Experiential account of risk mitigation strategies in a tertiary care psychiatric setting during COVID-19 pandemic

Sundarnag Ganjekar a, Guru S Gowda a,*, Damodharan Dinakaran a, Sharad Philip a, Nellai K Chithra a, Deepa Purushothaman a, Vishukumar Hallikere Shankarappa a, Palanimuthu T Sivakumar a, TS Jaisoorya a, Shashidhara Harihara Nagabhusana a,b, Veena Kumari Singh a,b, Muralidharan Kesavan a,b, V Bhadrinarayan a,b, Pratima Murthy j, Bangalore N Gangadhar a,b
PMCID: PMC7834503  PMID: 33476994

Dear Sir,

The Corona Virus Disease 2019 (COVID) pandemic poses unique challenges in the provision of inpatient psychiatric care due to difficulty in adhering to respiratory etiquette, and physical distancing norms by patients. In order to reduce the risk and mitigate the COVID outbreak in the closed wards at our tertiary care psychiatry facility, preventive measures were put into place within two weeks of the first COVID case being reported in the city of Bengaluru. Despite following a universal screening protocol, male closed wards had a COVID outbreak. In this paper, we provide an experiential account of risk mitigation strategies after an outbreak, and continuing challenges during the COVID pandemic in the National Institute of Mental Health And Neuro Sciences (NIMHANS) which is a tertiary neuropsychiatric care Institute located in South India.

The psychiatric inpatient division of the hospital has 545 beds: 120 of which (about 20 %) are earmarked for difficult to manage patients as well as those with social/medico-legal issues (homeless persons with mental illness, those without adequate family/social support or with forensic issues). The 120 beds are distributed across two closed wards (male/female). Prior to COVID-19, 47 of the PMIs (25 males, 22 females) were long-stay patients who had been under the care of the institution for a mean period of 15.1 years (range 2–55 years), as no family member could be identified for a safe discharge. The mean age of these patients was 48.2 (24–79) years, all of them had severe mental illness (psychosis/mood disorders), with associated cardio-metabolic comorbidities (40.4 %) and neuroendocrine disorders (23.4 %). Given this context, it was deemed that the closed wards represented a high-risk area for COVID-19 incidence and spread. The higher risk stemmed from the possibility of a single infection rapidly turning into a cluster outbreak within the closed wards. Given the potential risk of poor outcomes in the event of an outbreak, the need for a proactive response was considered. The Department of Psychiatry, in liaison with the Hospital Infection Control Committee (HICC) of the Institute, developed a preparedness and contingency plans and adhered to the standard protocol provided by the Ministry of Health and Family Welfare (MoHFW), Government of India (GoI), and Government of Karnataka (“Health & Family Welfare, ” n.d., “Indian Council of Medical Research, New Delhi, ” n.d., “MoHFW | Home, ” n.d.).

Despite the all precautions, four health care workers (HCWs) developed COVID-19 symptoms and tested positive for COVID-19 infection at different time points in the three months from April 2020-June 2020. Subsequent to a HCW working in the male ward testing positive, a total of 10 male psychiatric in-patients developed COVID-19 following exposure to HCW. The specific steps taken during the month following the incident are described below.

Fig. 1 shows details of the chain of events and continuity of care during the COVID-19 outbreak in the Male Ward.

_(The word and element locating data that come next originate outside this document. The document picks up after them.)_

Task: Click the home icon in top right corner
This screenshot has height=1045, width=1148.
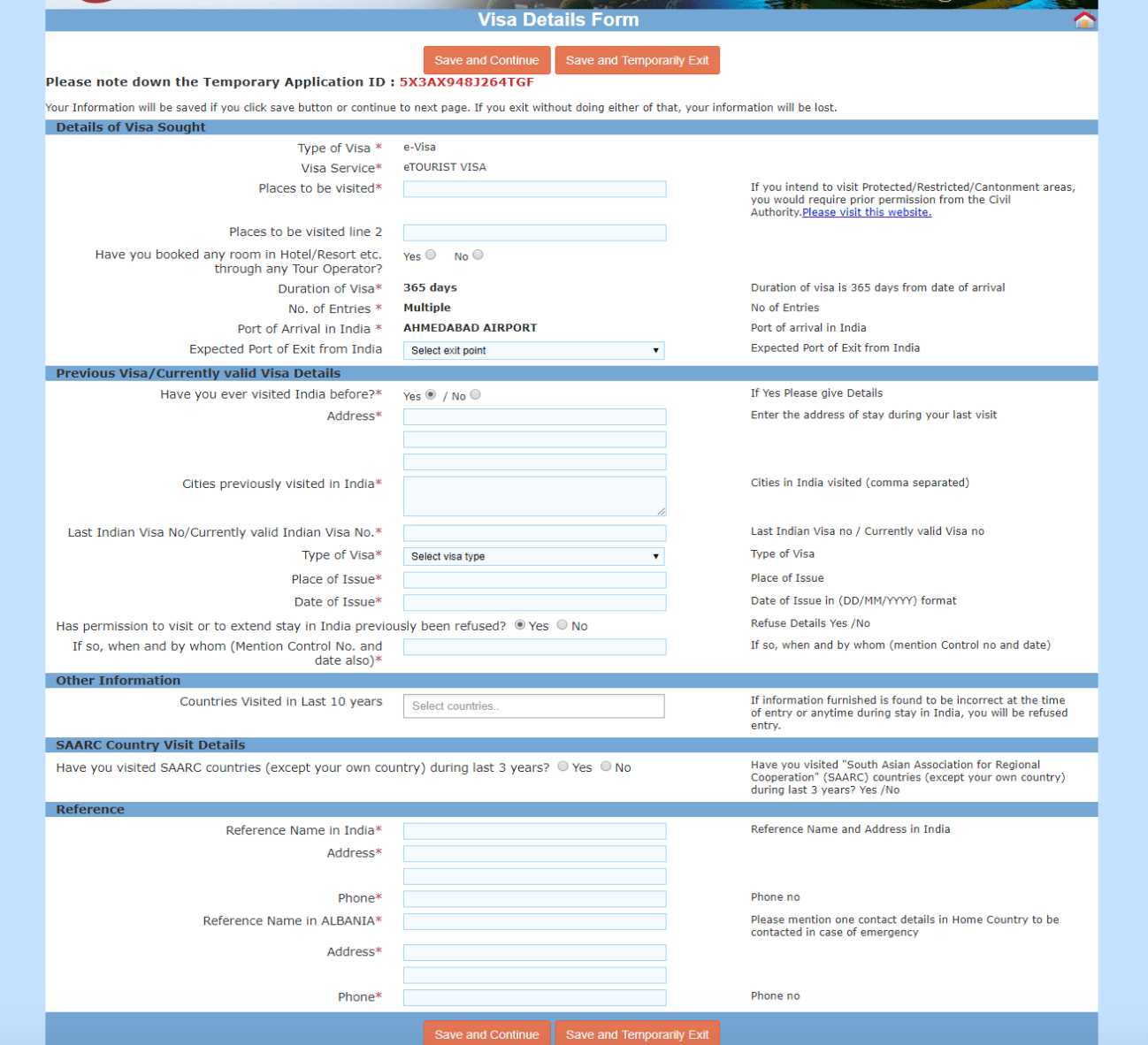Action: (1084, 18)
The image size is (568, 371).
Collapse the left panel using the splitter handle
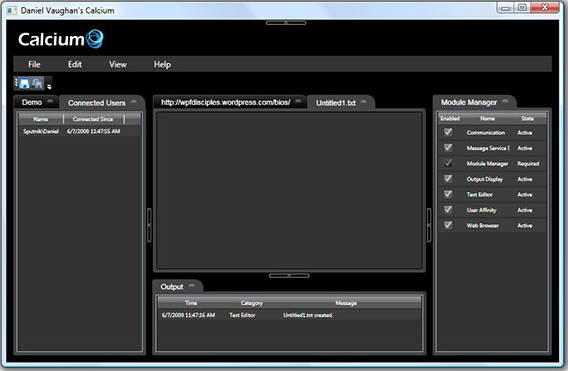[149, 225]
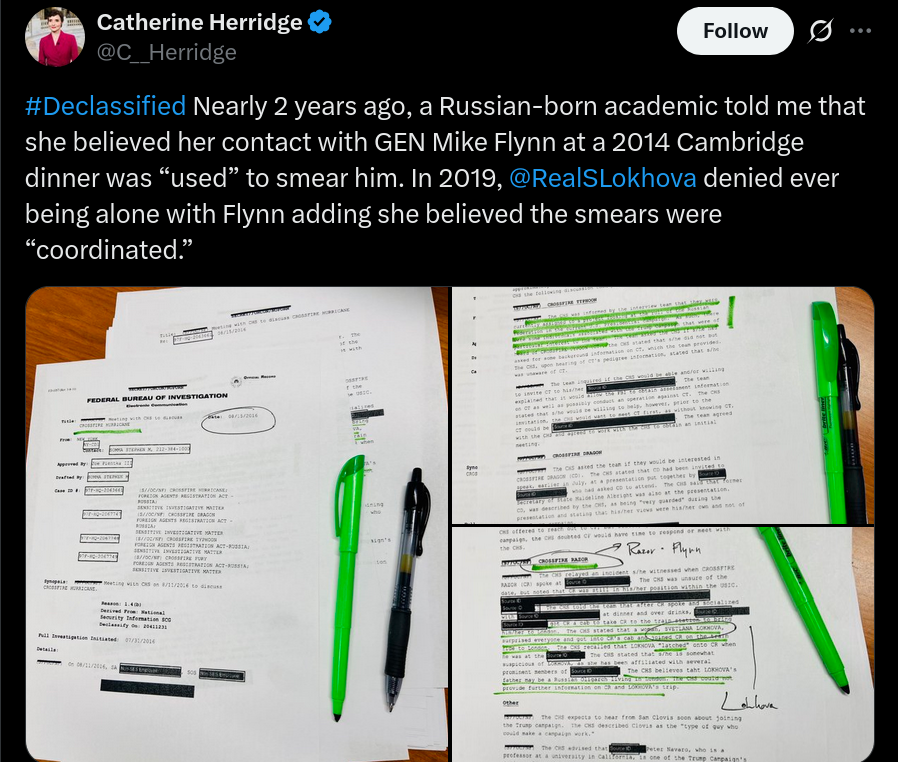Click the handwritten 'Lokhova' annotation

[x=749, y=702]
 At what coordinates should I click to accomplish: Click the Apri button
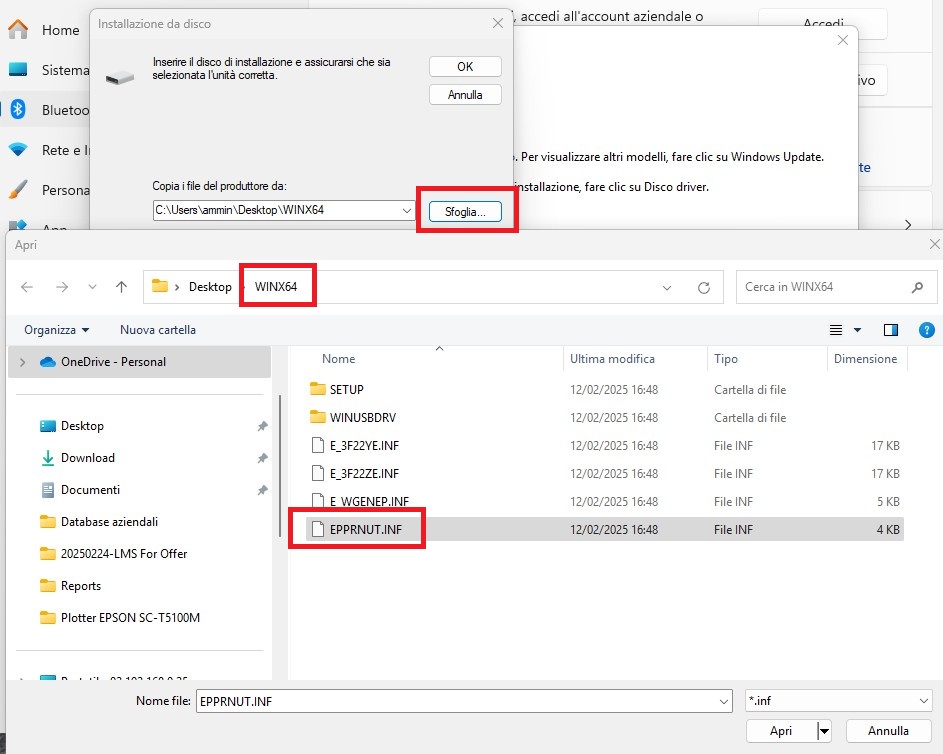click(781, 731)
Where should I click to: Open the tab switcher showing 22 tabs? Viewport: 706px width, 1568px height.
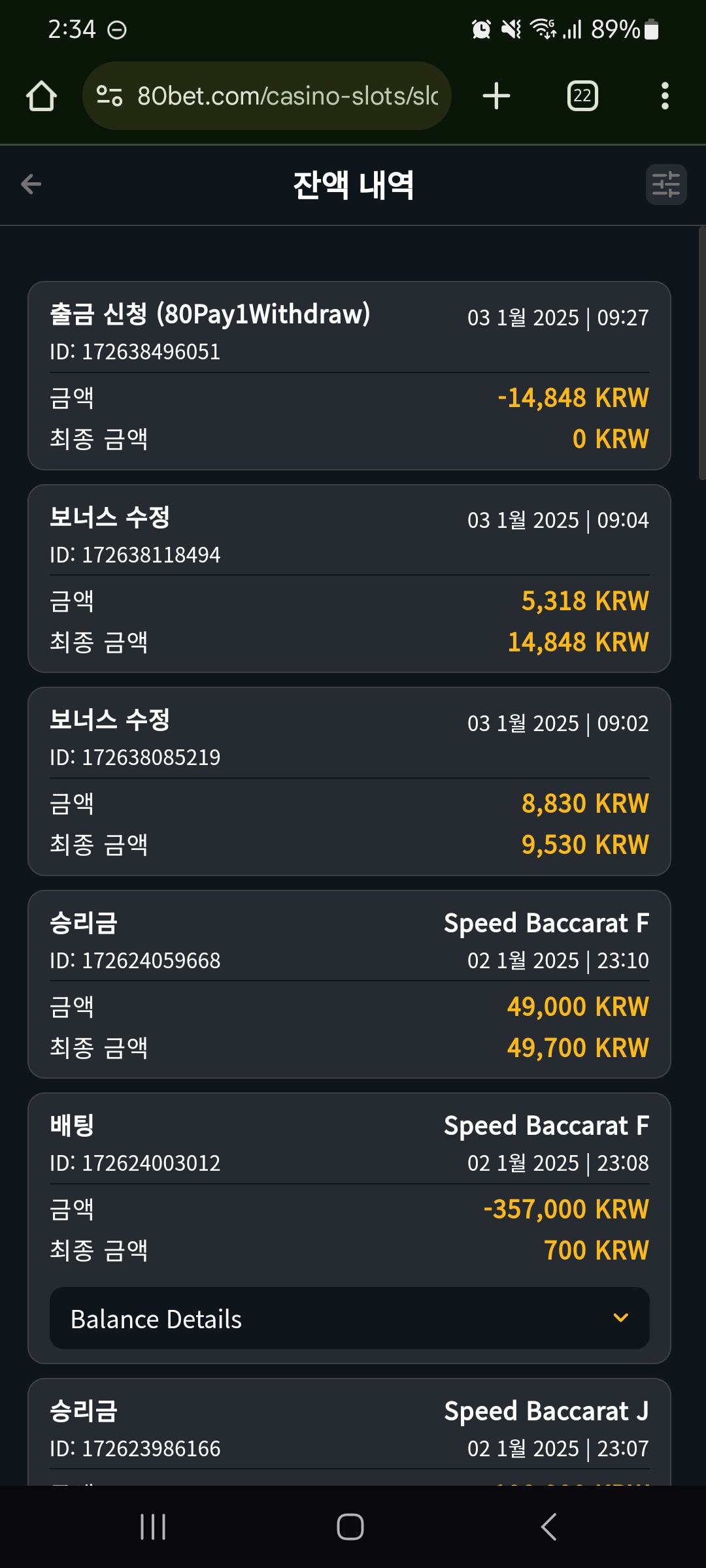582,96
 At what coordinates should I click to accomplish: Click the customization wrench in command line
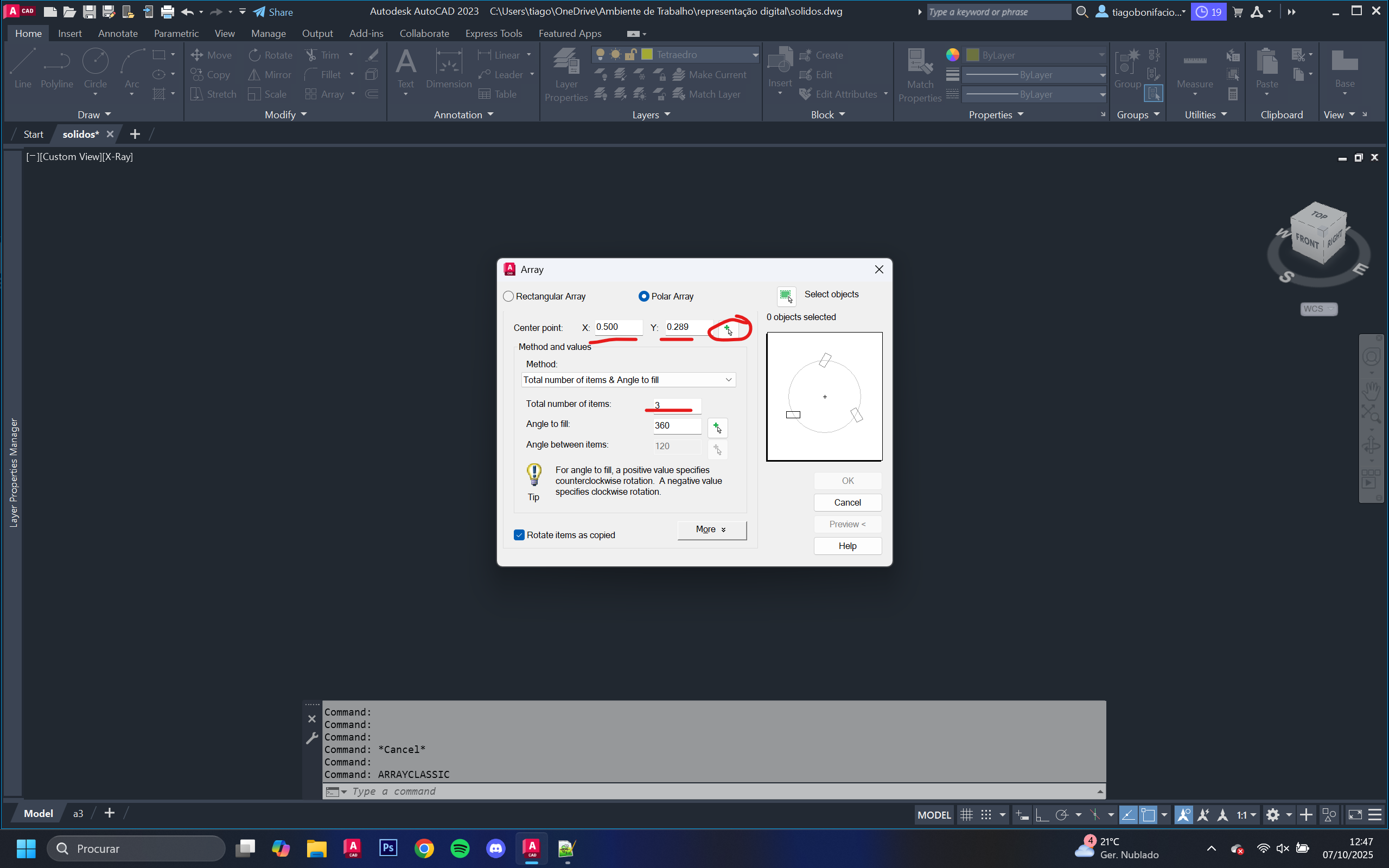(311, 739)
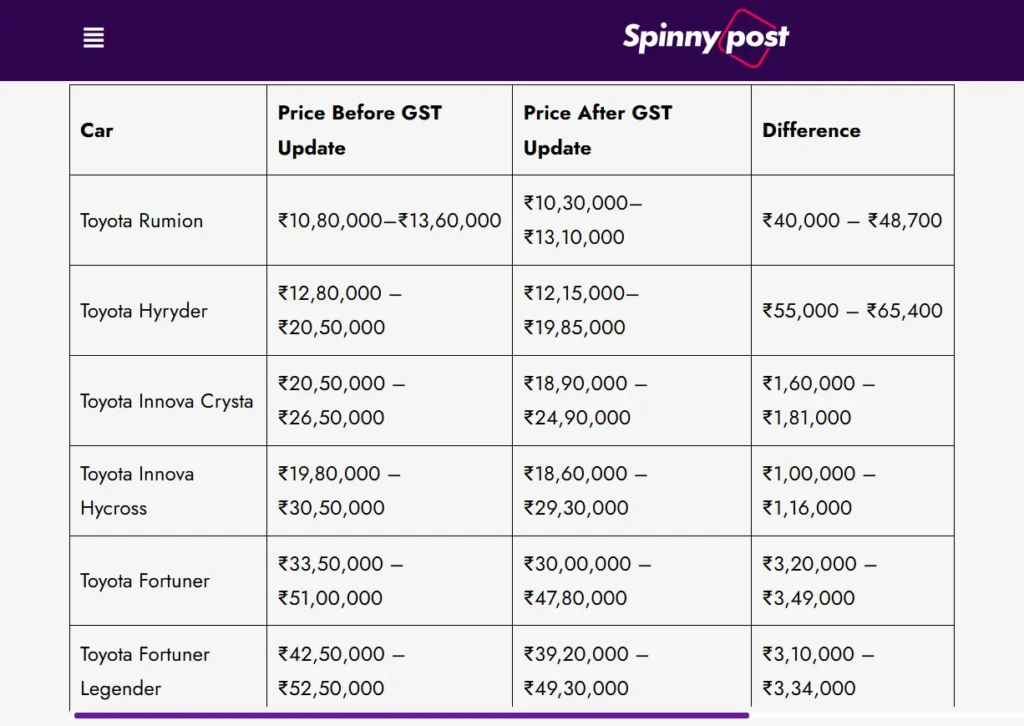Click Hyryder's price after GST cell
The width and height of the screenshot is (1024, 726).
pyautogui.click(x=581, y=311)
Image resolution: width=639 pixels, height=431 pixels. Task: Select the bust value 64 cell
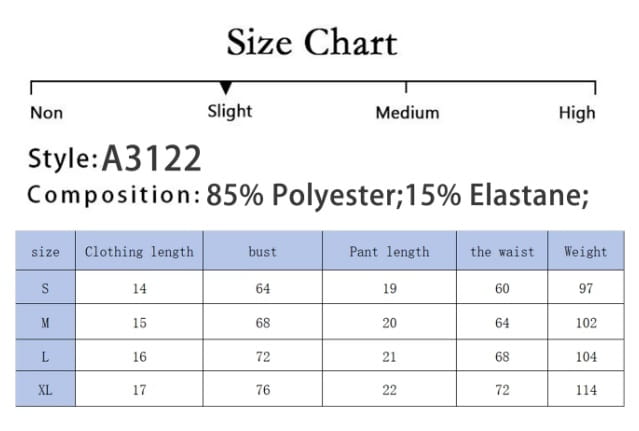pyautogui.click(x=262, y=288)

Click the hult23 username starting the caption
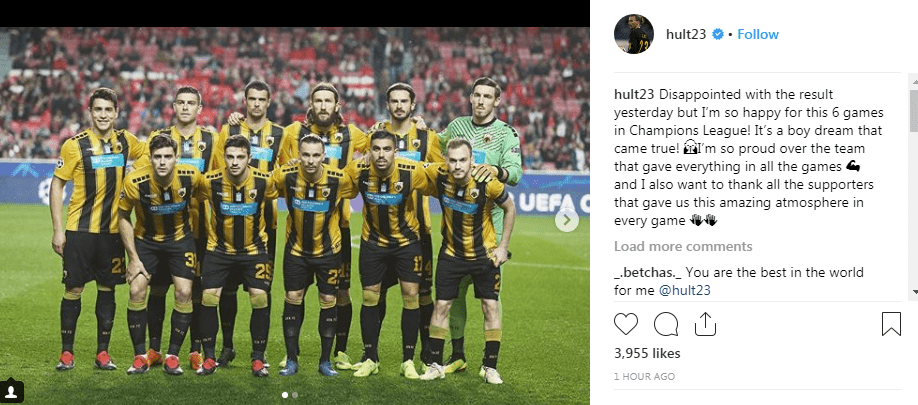[x=635, y=94]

One HCW in the male closed ward tested positive for COVID-19. The ward was declared a containment zone. The risk stratification of all patients and staff was done and high-risk contacts were isolated. On the 2nd day of exposure, 3 of the inpatients developed Influenza-Like Illness (ILI) symptoms. They were immediately swabbed and 2 of them who tested positive were referred to the nearby COVID-19 designated care centre.As two patients had turned positive, a further reappraisal of risk stratification was done. In liaison with the HICC, it was deemed that all the other 45 patients had a high risk of exposure to the positive patients. The ward was then put into total lockdown. Patients swabbing was done on the 5th-day of exposure to the primary case (HCW). Out of the 45 inmates, 8 more tested positive and were isolated in the same ward rather than referral to the COVID designated Hospital. This was because of the rapidly changing COVID hospital policies for admission of COVID-19 positive patients. The remaining 37 patients who were tested negative were shifted and quarantined in an adjacent ward and monitored for COVID-19. Another patient admitted into one of the open inpatient psychiatry wards who had turned positive and did not have a family was also shifted to the male closed ward for isolation, with the remaining 8 patients. Two of the COVID- positive patients who had been previously sent to the general hospital for COVID care centre returned to the male closed ward after stabilisation and were readmitted. These two patients were separated from the other COVID positive patients in the same facility. In the other ward, 9 out of 37 high risk exposed inmates developed ILI symptoms and were housed in separate spaces. However, all of them tested negative.

Fig. 1.

Fig. 1

Chain of events during COVID-19 outbreak in the male closed ward.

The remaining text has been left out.